Post n°387 pubblicato il 18 Gennaio 2008 da Praj
 
Foto di Praj

Un Saggio ha detto: "Ciò che non vi uccide vi fa crescere". E questa affermazione, soprattutto, se letta in chiave spirituale, mi sembra giusta. Ognuno di noi, in un momento o nell’altro, ha avuto l’impressione di soffrire e di soffrire sempre di più e che la vita fosse dura, difficile, dolorosa.
Ognuno di noi passa o ha passato quei momenti. Ora però, di fronte a questa sofferenza, piuttosto che negarla o fuggirla, dovremmo invece trovare la forza per andare oltre... per trovare in noi quel luogo in cui tutto ciò viene trasceso.
Dovremmo usare la sofferenza, per quanto dura, come occasione, come palestra, per imparare a riconoscere l'essenza di noi stessi.
Dopo aver ritrovato il coraggio di riconoscere completamente ciò che è in noi, si tratta di avere il coraggio di gettarci nell’esistenza, di assumere i rischi, di accettare di ricevere i colpi della vita, sapendo già che si verrà esposti al gioco dei contrari: riuscito-fallito, felice-infelice, lode-biasimo. Certo, dovremo far fronte a situazioni che sinora abbiamo considerato dolorose, ma saremo in grado di accettarle dal momento che, se saremo "uno con" una situazione quale che sia, non ne saremo più colpiti. e, se viene accettata la sofferenza sfocia nella pace del profondo.
Se comprendiamo questo principio, non avremo più paura di soffrire, perché la sofferenza, se accettata, non è dolorosa; le situazioni tormentose acquistano un senso. E’ proprio a questo che dovremmo arrivare. Però se seguiamo il cammino della ricerca interior solo per paura di soffrire, non progrediremo mai.
Siamo d’accordo che la meta del cammino sia la scomparsa della sofferenza, la pace permanente, la gioia che supera ogni comprensione, ma il cammino passa per la sofferenza. E non è un ricercatore serio chi cerca di apprendere gli insegnamenti allo scopo di non soffrire più, bensì chi non ha più paura della sofferenza e non teme più di mettersi in situazioni che potrebbero farlo soffrire.

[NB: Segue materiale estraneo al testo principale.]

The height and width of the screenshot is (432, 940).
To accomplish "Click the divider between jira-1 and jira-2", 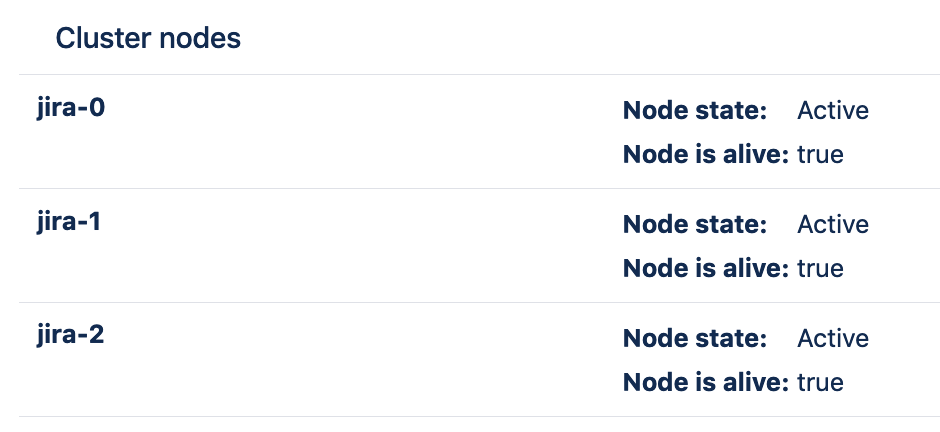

Almeno avrà sperimentato, avrà vissuto, saprà che cosa l’esistenza poteva o non poteva dargli, avrà iniziato a comprendere la verità di ciò che i Saggi chiamano maya. l’illusione, e l’attaccamento, con il suo gioco di attrazione e repulsione. Un ricercatore accetta di soffrire. Chi è impegnato nel cammino preferisce vivere e soffrire piuttosto che non vivere per non soffrire. Non possiamo vivere senza assumerci il rischio di soffrire, sino a quando non abbiamo scoperto il segreto che ci pone al di là della sofferenza, quali che siano le circostanze della nostra esistenza. Comunque soffriremo.
Allora perché non accettarlo deliberatamente una volta per tutte. Perchè non viverlo come un ritorno alla nostra verità profonda, farne un cammino di purificazione, prenderlo come un punto d’appoggio per trascendere la sofferenza?